La sedia della felicità
Presentato al trentunesimo Torino Film Festival, “La sedia della felicità” è l’ultimo film di Carlo Mazzacurati, scomparso prematuramente mesi prima dell’uscita nelle sale dell’opera. Non ci si siede quindi propriamente a cuor leggero a vedere questo film, che però ha il merito di riuscire a trovare il modo di far sorridere lo spettatore.
Dino (Mastandrea) è un tatuatore da poco divorziato che vive dove lavora, Bruna (Ragonese) è un’estetista indebitata che non riesce a pagare i macchinari del mestiere. Le vite dei due, che hanno gli studi l’uno davanti all’altro, si incroceranno quando a Bruna viene rivelata dalla morente detenuta Norma Pecche (Ricciarelli) l’esistenza di un tesoro all’interno di una sedia in una vecchia villa. Da qui ha inizio la difficile ricerca della sedia, con l’inserimento prima come “avversario” poi come complice di Padre Weiner (Battiston) un prete rovinato dalle video scommesse, anch’egli a conoscenza dell’esistenza del tesoro. Tra equivoci e peripezie, i tre, con l’apparente superficiale brama di ricchezza, si troveranno a vivere un’inconsapevole quanto forte ricerca della felicità personale.
Aperto da una bellissima sequenza animata, il film vanta molti pregi.

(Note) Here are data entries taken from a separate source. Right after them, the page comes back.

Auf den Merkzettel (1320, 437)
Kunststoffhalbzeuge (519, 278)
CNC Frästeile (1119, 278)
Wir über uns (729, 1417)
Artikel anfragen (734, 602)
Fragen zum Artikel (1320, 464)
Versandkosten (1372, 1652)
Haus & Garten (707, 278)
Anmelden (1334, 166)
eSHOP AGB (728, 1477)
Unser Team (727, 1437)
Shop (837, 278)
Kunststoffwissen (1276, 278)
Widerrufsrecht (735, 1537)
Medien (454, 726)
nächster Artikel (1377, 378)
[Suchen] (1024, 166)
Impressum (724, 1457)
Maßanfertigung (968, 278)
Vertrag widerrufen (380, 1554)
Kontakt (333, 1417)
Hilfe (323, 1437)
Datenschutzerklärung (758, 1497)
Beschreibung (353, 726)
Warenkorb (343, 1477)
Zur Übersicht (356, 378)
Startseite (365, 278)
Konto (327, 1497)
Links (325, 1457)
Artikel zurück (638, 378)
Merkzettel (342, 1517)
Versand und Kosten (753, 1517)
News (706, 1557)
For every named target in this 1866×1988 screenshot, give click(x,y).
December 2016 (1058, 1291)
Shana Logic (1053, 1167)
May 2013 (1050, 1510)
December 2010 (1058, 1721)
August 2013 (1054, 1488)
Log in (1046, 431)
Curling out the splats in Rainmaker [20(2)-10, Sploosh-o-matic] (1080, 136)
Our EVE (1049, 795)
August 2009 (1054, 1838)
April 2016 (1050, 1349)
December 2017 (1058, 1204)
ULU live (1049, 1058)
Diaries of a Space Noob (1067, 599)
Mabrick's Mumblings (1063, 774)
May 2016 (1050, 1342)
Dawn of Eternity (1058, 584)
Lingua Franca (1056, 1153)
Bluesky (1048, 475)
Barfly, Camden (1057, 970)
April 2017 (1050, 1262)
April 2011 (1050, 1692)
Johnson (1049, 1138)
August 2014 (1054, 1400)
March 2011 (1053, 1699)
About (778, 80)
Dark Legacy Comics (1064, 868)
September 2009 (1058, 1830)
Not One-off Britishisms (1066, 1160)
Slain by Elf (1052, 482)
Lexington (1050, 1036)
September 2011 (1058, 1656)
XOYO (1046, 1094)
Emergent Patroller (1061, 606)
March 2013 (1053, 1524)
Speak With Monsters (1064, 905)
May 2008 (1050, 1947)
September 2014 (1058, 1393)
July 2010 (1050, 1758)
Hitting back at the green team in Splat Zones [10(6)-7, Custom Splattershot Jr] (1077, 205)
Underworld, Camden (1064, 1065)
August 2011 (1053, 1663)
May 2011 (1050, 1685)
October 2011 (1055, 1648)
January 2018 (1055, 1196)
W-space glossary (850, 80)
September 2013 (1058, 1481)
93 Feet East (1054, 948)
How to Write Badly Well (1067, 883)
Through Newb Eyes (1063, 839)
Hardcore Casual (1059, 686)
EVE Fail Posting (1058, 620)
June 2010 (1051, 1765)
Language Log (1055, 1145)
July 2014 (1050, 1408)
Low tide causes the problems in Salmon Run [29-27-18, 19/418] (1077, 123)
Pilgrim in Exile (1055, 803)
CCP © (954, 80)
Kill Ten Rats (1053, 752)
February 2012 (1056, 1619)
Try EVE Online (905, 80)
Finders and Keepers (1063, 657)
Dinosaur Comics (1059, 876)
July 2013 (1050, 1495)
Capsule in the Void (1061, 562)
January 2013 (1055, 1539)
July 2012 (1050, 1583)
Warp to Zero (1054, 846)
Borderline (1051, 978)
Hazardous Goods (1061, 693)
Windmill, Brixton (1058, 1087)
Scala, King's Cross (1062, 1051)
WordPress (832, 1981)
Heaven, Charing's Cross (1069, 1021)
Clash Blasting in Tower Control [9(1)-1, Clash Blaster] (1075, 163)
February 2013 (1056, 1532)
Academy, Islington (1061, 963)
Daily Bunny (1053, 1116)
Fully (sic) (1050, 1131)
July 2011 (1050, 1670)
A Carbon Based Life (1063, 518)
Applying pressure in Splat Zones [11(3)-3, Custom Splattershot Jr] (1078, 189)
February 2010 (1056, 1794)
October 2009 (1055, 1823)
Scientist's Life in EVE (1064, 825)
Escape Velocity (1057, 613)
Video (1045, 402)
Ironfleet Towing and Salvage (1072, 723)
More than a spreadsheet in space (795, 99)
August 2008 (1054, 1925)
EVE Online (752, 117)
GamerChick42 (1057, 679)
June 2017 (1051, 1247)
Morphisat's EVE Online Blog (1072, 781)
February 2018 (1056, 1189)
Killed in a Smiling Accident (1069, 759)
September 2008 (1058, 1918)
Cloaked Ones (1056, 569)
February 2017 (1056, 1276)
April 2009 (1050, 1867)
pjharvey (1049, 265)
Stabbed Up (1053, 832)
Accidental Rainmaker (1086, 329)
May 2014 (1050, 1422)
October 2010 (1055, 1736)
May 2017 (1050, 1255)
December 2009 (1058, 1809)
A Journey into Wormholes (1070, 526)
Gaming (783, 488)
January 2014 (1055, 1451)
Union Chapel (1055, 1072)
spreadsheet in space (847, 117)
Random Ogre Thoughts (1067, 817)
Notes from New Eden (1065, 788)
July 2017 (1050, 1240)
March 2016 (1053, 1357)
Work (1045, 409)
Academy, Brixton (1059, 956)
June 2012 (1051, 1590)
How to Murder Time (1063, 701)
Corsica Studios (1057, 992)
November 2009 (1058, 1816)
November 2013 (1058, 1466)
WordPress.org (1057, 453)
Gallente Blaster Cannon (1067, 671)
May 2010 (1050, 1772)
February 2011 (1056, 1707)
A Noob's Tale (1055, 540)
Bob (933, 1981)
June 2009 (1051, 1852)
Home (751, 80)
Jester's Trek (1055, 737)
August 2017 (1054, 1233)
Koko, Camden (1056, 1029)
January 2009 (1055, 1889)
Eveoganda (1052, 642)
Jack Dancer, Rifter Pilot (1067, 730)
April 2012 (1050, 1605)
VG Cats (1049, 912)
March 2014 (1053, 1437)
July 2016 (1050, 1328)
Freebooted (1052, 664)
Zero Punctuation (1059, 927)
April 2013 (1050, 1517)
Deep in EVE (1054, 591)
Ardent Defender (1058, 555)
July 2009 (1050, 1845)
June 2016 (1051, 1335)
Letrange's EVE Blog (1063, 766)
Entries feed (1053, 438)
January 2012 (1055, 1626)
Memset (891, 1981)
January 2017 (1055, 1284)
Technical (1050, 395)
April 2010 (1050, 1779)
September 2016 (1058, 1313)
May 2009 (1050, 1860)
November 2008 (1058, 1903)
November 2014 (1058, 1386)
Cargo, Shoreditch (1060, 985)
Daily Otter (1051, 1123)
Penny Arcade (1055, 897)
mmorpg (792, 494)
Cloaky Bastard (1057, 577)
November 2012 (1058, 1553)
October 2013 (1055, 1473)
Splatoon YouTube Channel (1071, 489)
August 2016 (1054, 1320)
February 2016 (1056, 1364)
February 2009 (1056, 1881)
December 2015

Su tutti quello di creare un mondo fiabesco e caricaturale ricco di personaggi simpaticissimi. Per riuscirci, Mazzacurati è stato aiutato in modo particolare dagli attori che hanno recitato parti piccole ai limiti della comparsata, ma che hanno saputo dare un tocco di originalità e brio alla pellicola. Esilaranti Fabrizio Bentivoglio e Silvio Orlando in versione venditori di “arte” in Tv, così come Antonio Albanese, Natalino Balasso, Milena Vukotic, Marco Marzocca, Raul Cremona e soprattutto Katia Ricciarelli, nella per lei atipica parte della xenofoba detenuta. Bene i tre protagonisti, con una Ragonese in gran forma, e Battiston e Mastandrea totalmente a loro agio nei personaggi.
Il topos dell’Italia del nord, presente in tutta l’opera del padovano Mazzacurati, è anche qui forte e determinante: benché due protagonisti su tre (Mastandrea e Ragonese) non siano del nord, si può dire che è il nord stesso ad assumere valore da protagonista, e non solo dal punto di vista paesaggistico (particolarmente presente alla fine) ma soprattutto per quello di “contenitore di diverse umanità” di cui il film fa sfoggio.
Se l’intenzione era quella di fare un film comico ma realistico, allora il prodotto finale non è particolarmente inerente agli obiettivi iniziali, se invece la volontà era quella di fare un film divertente, ricco, assurdo e grottesco ma comunque significativo del reale, allora l’operazione è riuscita.
La frase:
"Dopo otto ore di camminata a 75 gradi di pendenza non ci si lascia più… speriamo!".